India has set green hydrogen consumption targets for some industries, so as to generate demand for cleaner fuel in its quest to reach net zero by 2070, the government said on Jan. 13, as it unveiled its policy for green energy.

One of the world's biggest emitters of greenhouse gases, India approved a plan of incentives worth more than $2 billion last week to develop a green hydrogen production capacity of 5 million tonnes a year by 2030.

Asia's third-largest economy wants to use green hydrogen to replace grey hydrogen, produced using gas, as it moves to decarbonize sectors such as oil and fertilizers.

Green hydrogen is a zero-carbon fuel made by electrolysis, using renewable power from wind and solar to split water into hydrogen and oxygen.

India's top refiner Indian Oil Corp, top power utility NTPC Ltd. and conglomerates including Reliance and Adani group have announced plans to build green hydrogen projects.

To gradually build a hydrogen-powered shipping lines, India has set a goal for its largest fleet operator, the state-run Shipping Corp of India , to retrofit at least two ships to run on green hydrogen-based fuels by 2027.

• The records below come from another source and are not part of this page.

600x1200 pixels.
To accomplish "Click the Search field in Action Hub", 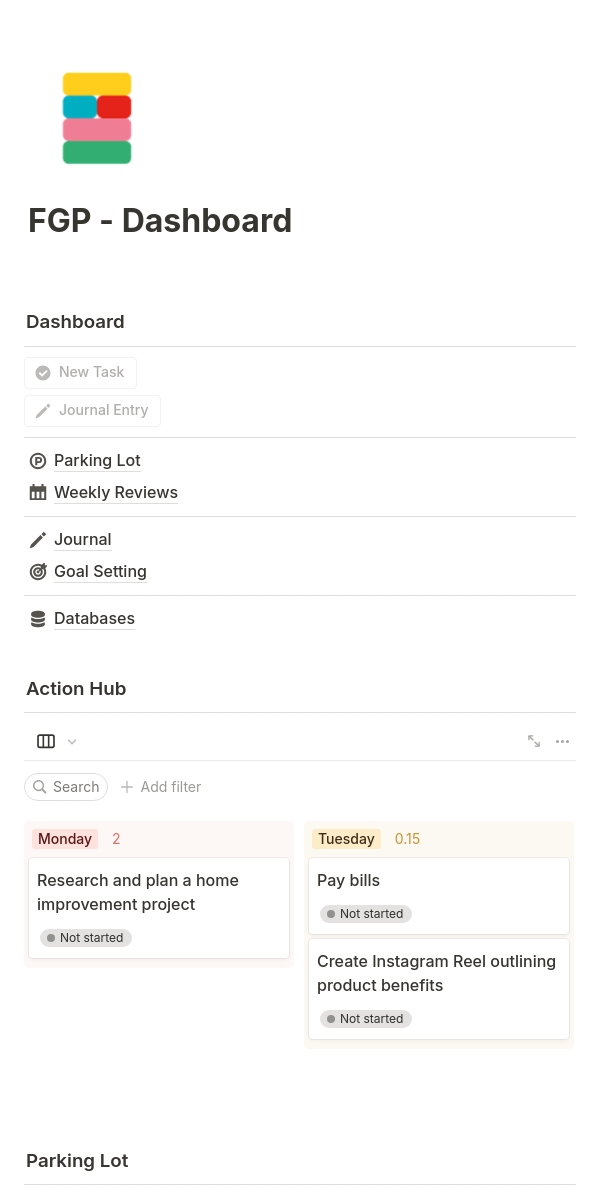I will point(66,787).
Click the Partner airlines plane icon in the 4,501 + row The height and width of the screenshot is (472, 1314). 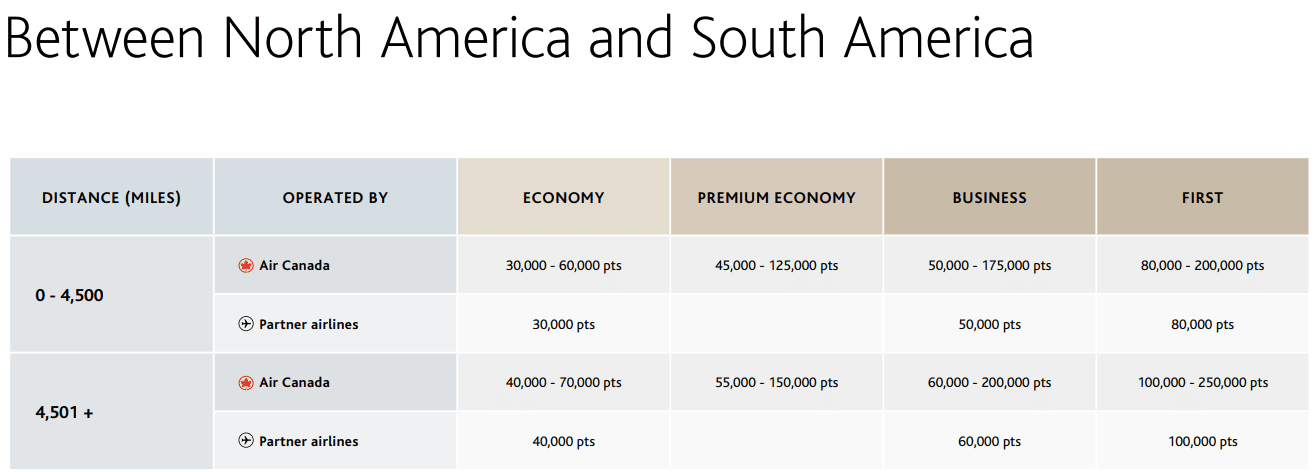(246, 441)
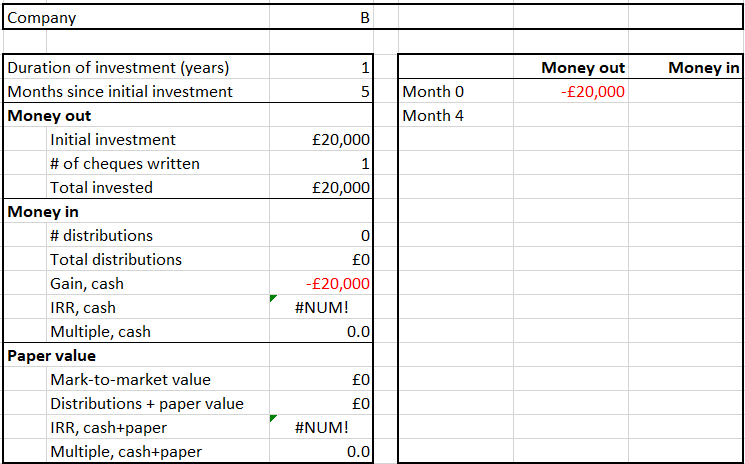Viewport: 745px width, 464px height.
Task: Click the Company value cell containing B
Action: (321, 18)
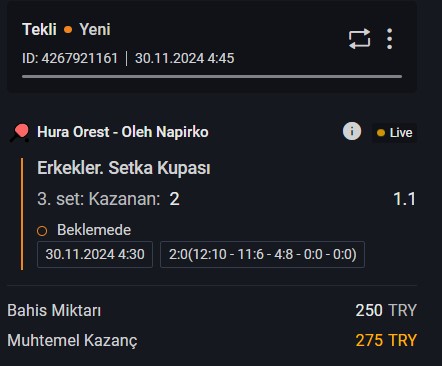Click the yellow Live dot indicator
This screenshot has height=366, width=442.
pos(381,133)
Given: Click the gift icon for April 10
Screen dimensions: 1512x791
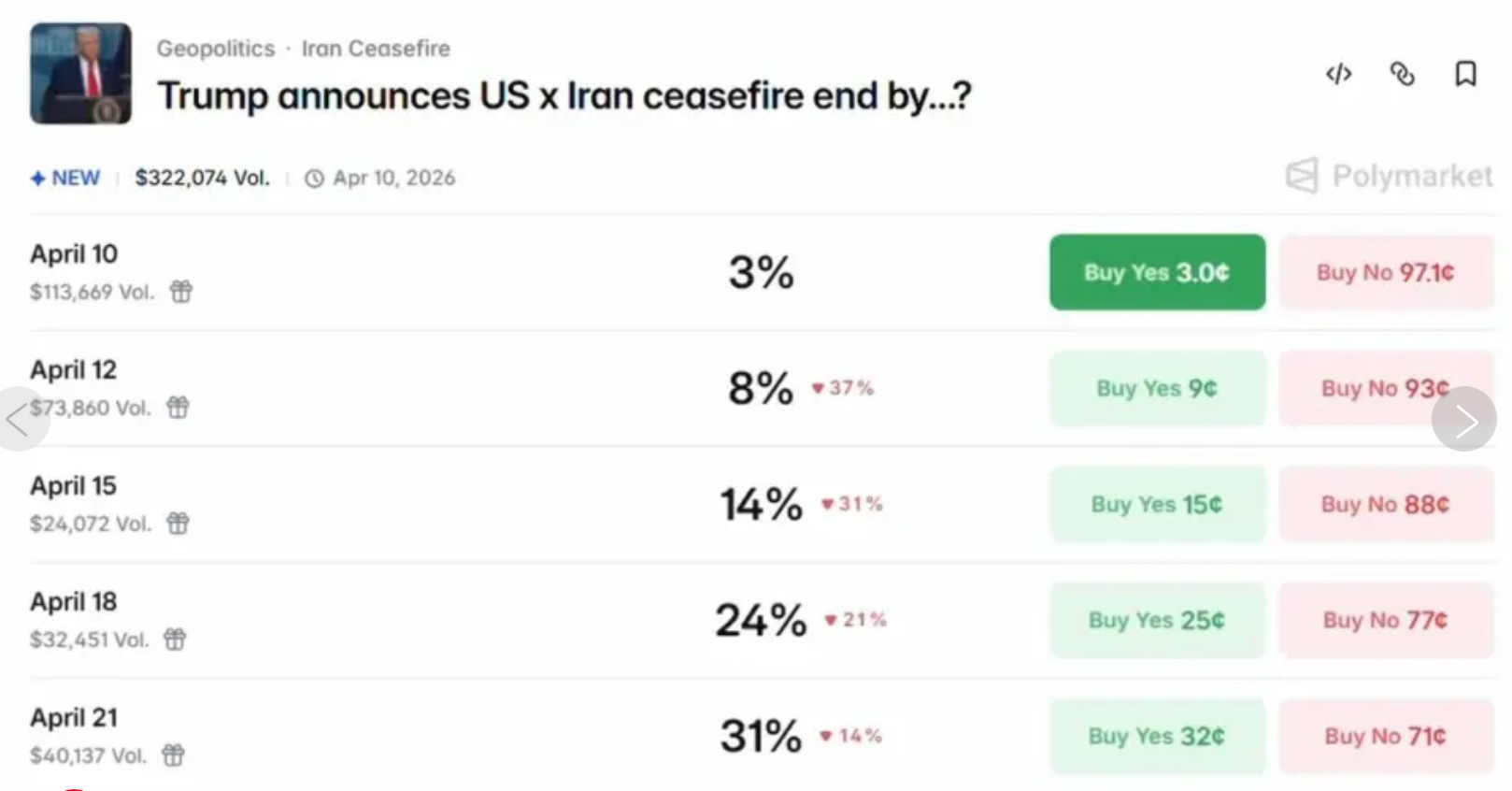Looking at the screenshot, I should 181,292.
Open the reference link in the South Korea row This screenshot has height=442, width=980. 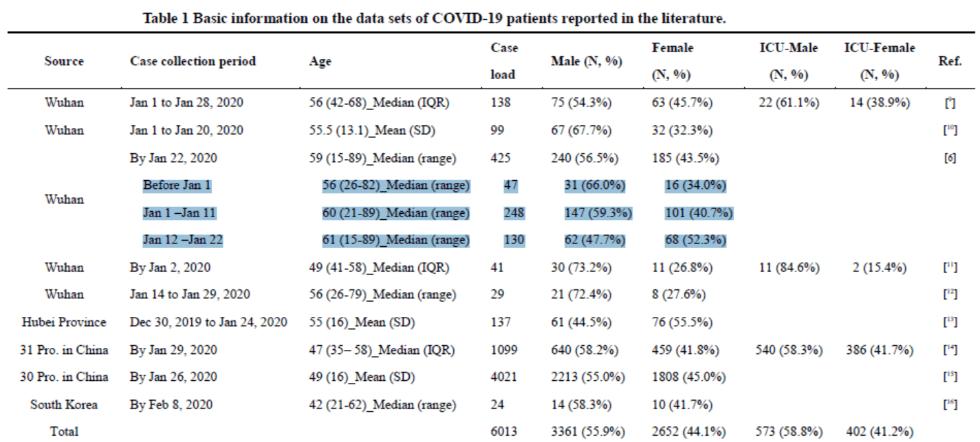(950, 406)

All the state-run oil and gas companies that charter 40 vessels for fuel transport will also have to hire at least one ship powered by green hydrogen each year from 2027 to 2030.

“Green ammonia bunkers and refueling facilities will be set up at least at one port by 2025," the government said in its policy document.

"Such facilities will be established at all major ports by 2035."

India aims to end imports of ammonia-based fertilizer by 2034 to 2035, replacing them with locally produced green ammonia-based soil nutrients.

The government will also invite bids to set up two domestic green hydrogen-based urea and diammonium phosphate plants.

The policy also requires new steel plants to be capable of operating on green hydrogen.